◆ **What this task involves**: Write out the items word for word, from the very first line through the line that contains "Looking at the screenshot, I should pos(1069,122).", including that line.

◆ **Data rows**:
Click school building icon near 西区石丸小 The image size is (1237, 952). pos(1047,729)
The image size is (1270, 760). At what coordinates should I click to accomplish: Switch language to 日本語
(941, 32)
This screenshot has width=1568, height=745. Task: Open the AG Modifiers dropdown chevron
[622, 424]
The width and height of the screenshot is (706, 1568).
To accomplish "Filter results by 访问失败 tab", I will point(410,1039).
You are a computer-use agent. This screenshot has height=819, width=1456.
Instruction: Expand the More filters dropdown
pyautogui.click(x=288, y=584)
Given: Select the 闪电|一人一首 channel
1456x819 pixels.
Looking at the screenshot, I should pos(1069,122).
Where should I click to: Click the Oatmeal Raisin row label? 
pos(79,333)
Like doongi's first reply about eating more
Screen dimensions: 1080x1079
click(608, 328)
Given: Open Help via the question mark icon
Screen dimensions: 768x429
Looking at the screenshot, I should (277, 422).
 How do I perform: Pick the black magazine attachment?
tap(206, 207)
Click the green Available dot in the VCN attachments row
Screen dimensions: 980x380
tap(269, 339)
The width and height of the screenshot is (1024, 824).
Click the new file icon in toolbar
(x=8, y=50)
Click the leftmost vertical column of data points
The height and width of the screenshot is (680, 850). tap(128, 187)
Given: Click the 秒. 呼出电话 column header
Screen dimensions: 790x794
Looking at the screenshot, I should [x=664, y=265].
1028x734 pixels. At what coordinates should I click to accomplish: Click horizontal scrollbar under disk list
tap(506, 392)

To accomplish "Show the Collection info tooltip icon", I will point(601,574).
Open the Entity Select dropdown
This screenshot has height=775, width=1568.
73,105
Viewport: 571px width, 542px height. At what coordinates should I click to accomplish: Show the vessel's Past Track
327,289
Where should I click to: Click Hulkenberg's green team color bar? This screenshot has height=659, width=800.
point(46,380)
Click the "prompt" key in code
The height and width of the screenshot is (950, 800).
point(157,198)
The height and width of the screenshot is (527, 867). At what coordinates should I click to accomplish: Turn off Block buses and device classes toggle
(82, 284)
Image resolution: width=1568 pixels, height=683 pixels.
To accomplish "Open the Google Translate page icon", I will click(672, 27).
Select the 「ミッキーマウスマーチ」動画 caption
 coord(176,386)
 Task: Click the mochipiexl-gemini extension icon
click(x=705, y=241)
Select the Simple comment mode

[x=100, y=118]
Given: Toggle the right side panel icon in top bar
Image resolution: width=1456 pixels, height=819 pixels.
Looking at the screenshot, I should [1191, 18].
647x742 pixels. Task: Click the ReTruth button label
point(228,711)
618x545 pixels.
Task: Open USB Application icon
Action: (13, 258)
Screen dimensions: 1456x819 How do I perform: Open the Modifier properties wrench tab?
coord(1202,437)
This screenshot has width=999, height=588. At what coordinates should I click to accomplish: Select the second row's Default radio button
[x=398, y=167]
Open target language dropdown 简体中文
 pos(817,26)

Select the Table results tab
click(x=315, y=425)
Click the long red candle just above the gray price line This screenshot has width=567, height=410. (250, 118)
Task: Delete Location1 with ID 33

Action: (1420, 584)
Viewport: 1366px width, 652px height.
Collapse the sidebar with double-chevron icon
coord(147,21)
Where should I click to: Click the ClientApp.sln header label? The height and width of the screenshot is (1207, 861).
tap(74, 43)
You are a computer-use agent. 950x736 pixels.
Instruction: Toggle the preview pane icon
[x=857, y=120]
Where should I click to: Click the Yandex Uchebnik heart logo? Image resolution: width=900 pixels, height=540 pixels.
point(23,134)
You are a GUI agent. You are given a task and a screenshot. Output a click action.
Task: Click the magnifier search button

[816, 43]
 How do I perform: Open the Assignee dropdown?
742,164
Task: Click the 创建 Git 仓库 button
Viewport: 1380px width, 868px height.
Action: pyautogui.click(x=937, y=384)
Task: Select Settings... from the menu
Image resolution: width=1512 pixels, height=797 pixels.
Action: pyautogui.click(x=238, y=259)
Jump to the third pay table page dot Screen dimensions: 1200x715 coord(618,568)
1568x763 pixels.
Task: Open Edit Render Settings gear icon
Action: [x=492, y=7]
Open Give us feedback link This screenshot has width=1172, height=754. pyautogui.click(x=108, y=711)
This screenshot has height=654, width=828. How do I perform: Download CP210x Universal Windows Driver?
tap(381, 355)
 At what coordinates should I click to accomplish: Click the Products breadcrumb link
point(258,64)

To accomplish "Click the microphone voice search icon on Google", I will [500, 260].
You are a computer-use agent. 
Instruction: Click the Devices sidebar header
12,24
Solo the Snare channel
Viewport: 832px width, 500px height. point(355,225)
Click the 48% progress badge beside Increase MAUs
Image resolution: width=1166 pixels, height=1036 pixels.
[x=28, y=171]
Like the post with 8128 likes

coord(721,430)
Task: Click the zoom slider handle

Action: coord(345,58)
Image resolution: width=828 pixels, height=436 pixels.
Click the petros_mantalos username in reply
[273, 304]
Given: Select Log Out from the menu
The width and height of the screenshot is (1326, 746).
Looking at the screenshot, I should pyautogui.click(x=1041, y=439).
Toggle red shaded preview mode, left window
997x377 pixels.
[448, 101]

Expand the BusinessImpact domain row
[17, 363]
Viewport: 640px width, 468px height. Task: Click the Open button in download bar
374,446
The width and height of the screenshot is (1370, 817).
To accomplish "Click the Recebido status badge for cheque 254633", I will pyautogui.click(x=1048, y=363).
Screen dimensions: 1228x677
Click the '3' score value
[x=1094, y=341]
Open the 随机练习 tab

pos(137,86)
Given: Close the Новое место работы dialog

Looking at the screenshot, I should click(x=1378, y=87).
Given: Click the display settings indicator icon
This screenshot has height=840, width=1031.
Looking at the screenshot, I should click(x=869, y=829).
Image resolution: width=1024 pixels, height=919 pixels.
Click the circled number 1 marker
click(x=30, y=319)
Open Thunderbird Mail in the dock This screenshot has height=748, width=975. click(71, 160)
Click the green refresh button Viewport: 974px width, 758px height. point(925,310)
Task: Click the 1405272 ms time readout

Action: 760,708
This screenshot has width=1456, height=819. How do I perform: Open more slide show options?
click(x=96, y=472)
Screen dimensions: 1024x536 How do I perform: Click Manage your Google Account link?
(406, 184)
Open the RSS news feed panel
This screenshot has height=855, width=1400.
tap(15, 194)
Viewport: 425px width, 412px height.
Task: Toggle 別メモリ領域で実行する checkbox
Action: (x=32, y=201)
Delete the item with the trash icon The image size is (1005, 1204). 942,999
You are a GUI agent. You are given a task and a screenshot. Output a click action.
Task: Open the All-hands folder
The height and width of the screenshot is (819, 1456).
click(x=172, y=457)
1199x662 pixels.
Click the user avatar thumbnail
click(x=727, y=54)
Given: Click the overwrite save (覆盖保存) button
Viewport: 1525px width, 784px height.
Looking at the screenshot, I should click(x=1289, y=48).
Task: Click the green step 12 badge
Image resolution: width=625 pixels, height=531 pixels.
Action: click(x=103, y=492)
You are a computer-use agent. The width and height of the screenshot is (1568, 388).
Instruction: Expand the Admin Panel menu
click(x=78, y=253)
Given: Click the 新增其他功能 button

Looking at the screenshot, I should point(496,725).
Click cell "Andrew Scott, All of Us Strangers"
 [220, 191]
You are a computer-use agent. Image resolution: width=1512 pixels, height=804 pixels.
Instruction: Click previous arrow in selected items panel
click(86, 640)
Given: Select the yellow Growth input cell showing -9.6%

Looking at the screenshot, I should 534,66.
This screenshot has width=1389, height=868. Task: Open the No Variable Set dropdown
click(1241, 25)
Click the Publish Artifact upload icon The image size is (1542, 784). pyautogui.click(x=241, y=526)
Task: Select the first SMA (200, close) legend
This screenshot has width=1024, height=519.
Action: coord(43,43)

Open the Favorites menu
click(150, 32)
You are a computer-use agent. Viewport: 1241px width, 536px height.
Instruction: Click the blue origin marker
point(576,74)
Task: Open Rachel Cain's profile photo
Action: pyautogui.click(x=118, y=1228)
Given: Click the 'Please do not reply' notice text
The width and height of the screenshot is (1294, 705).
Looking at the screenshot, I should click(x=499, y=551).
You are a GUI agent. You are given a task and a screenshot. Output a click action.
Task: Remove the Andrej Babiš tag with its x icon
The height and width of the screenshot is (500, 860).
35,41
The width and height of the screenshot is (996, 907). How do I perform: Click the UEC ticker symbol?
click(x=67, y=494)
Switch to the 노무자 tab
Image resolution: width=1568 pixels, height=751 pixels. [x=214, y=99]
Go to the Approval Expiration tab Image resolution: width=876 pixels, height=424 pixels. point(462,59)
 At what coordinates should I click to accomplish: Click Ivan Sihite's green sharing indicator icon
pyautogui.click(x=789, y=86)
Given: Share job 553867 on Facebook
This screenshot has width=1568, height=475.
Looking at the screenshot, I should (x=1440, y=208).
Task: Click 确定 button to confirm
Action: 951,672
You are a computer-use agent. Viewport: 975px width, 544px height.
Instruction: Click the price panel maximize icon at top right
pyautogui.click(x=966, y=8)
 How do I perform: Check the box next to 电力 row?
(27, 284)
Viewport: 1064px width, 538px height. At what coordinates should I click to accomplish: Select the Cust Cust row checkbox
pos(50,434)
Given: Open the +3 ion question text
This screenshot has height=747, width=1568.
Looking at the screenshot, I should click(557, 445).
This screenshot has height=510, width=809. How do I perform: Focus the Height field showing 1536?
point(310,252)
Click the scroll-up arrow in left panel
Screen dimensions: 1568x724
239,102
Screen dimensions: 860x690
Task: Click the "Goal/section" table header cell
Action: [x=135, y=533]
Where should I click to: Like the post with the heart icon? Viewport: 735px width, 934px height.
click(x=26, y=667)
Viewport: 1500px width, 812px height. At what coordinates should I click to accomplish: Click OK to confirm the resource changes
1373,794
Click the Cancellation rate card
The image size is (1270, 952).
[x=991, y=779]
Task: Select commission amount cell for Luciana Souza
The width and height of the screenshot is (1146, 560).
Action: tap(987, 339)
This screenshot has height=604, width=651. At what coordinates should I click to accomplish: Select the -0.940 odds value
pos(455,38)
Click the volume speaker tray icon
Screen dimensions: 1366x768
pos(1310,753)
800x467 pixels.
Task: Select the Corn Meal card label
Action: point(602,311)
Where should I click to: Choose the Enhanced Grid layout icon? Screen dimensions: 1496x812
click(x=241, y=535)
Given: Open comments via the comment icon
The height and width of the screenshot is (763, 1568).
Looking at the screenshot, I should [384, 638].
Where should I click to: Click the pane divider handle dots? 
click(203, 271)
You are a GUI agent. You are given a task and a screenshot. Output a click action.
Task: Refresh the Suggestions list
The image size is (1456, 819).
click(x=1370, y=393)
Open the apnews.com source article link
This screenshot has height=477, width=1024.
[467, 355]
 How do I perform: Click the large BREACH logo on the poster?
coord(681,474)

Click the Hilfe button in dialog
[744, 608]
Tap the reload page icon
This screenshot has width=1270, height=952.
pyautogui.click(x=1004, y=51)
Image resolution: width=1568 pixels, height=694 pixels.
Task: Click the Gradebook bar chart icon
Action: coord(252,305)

◆ **Response for this exercise**:
Click school building icon near 西区石丸小 The image size is (1237, 952). pos(1047,729)
The image size is (1270, 760). At what coordinates should I click to accomplish: Switch language to 日本語
(941, 32)
This screenshot has width=1568, height=745. Task: Open the AG Modifiers dropdown chevron
[622, 424]
The width and height of the screenshot is (706, 1568).
To accomplish "Filter results by 访问失败 tab", I will point(410,1039).
You are a computer-use agent. This screenshot has height=819, width=1456.
Instruction: Expand the More filters dropdown
pyautogui.click(x=288, y=584)
Given: Select the 闪电|一人一首 channel
1456x819 pixels.
Looking at the screenshot, I should pos(1069,122).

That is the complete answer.